1. To identify the hydroxyapatite (HA) binding moiety of salivary agglutinin (SAG). 2. To functionalize and evaluate the protective property of the HA binding moiety against bacterial adherence and erosion.
Methods:
SAG consists of 13 Scavenger Receptor Cysteine-Rich (SRCR) domains, which are potentially involved in HA binding. Seven peptide fragments that constitute the amino acid sequence of a single SRCR domain of SAG were synthesized using Fmoc chemistry. The peptides were tested for their binding to the HA granules and the amount of peptide adsorbed to HA were quantified using Capillary Zone Electrophoresis. The HA binding peptide was conjugated to polyethylene glycol (PEG) to enhance its bacterial repellant property.
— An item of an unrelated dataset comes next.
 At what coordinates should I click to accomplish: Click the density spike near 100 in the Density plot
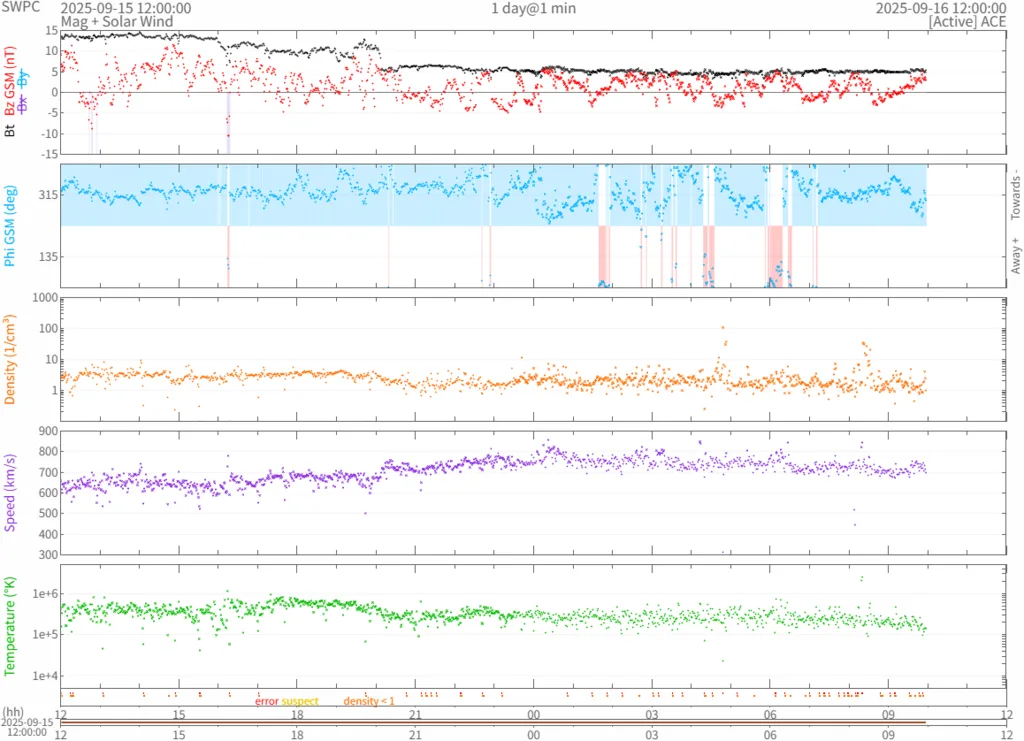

The peptide and its PEGylated variant were evaluated for their anti-bacterial adherence property against Streptococcus mutans. The bacterial adherence to peptide coated wells was quantified with SYTO 9, a fluorescent DNA-binding probe. The anti-erosive property of the best HA binding peptide was evaluated by measuring the loss in weight of HA discs after in vitroexposure to citrate buffer. The HA discs were treated with peptide and human saliva before exposure to 0.1M citrate buffer, pH 3.0 for 30 min.
Results:
Of the seven peptides tested only one peptide designated as PC showed binding to the HA granules, suggesting that it is involved in binding of SAG to HA. In the bacterial adherence experiment, PC inhibited bacterial adherence by 20% while its PEGylated variant showed a 40% inhibition in bacterial adherence when compared with the control. Pretreatment of HA disc with PC followed by treatment with saliva showed a tendency towards protection against erosion when compared with protection by saliva pellicle alone.
Conclusions:
PC encompasses the HA binding domain of salivary agglutinin. PC and its PEGylated variant inhibit bacterial adherence. Furthermore, PC may also show anti-erosive property.